First of all there is no conspiracy. If you look at The Model Works website you will see I am in the camp of helping young people, whether this means buying or not.

Regarding the analysis. It represents weeks of work and builds on a number of other models which have been tested and verified. The press release was one page long and it is difficult to convey all this in a short document. But I have worked in the industry for over 30 years and I am not new to this sort of work. I approached the analysis with an open mind and the methodology was robust. It includes an allowance for maintenance etc of circa 1.25% of the property value per annum.

Regarding the data, I used house price inflation, background inflation, mortgage rates and savings rates averaged over the last 30 years, which includes booms and busts.

● Material
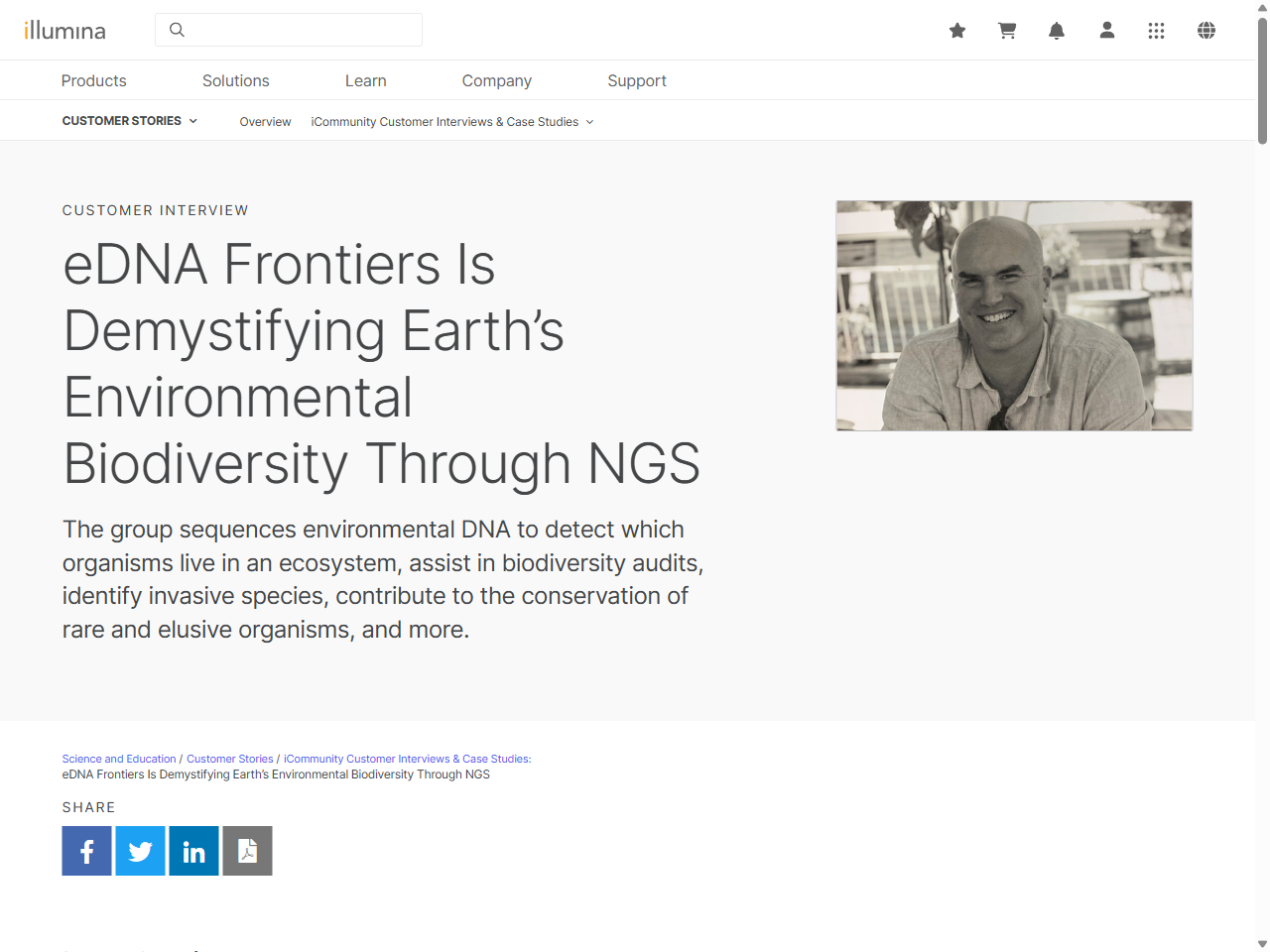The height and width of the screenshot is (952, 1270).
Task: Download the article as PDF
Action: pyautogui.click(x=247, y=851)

● Required actions
**A.** Return the part of the housing analysis reply starting with "First of all" and going on through "value per annum.", copied word for word.
**B.** Carry the housing analysis reply further, picking up right after its last sentence.

● Answers to the problems
**A.**
First of all there is no conspiracy. If you look at The Model Works website you will see I am in the camp of helping young people, whether this means buying or not.

Regarding the analysis. It represents weeks of work and builds on a number of other models which have been tested and verified. The press release was one page long and it is difficult to convey all this in a short document. But I have worked in the industry for over 30 years and I am not new to this sort of work. I approached the analysis with an open mind and the methodology was robust. It includes an allowance for maintenance etc of circa 1.25% of the property value per annum.

**B.**
I felt this was better than using the current ultra low rates. The model tracks the options for a prospective homeowner buying at any age from 18 to 60 and expiring at 80 and over such a long period I needed sensible data. Yes, house price inflation was 6.5%, but properties were inflating on average at less than 1% over background inflation. As everything is based on discounted cashflow methods, this introduces some sanity back into the results. Over the same period the average savings rate was 6.4%, so house price inflation was only 1/10% higher than a deposit account. This equates to property price inflation now of circa 2.2% per annum.

With respect to the results. Well someone who buys at 24 is saving 13 years worth of renting over someone who buys at 37. With the data I used, buying was slightly more expensive than renting initially. But the mortgage repayments remain fixed over 25 years while rents increase (see attached graph) and I assumed the savings could be invested in a tax efficient scheme. Someone who buys at 24 will be mortgage free by the time they are 49 and they can spend the next 31 years living rent free. Again the savings could be paid into a tax efficient scheme. Factor in the magic of compound interest and the fact they will own a property at the end of the day and this is why buying still makes sense.

The average first time property price I used was £139,224. Now the IMF say that property prices are overvalued by around 15%. So let's say prices fall by circa £21,000. But this loss would be made good by the enormous benefits of buying over renting.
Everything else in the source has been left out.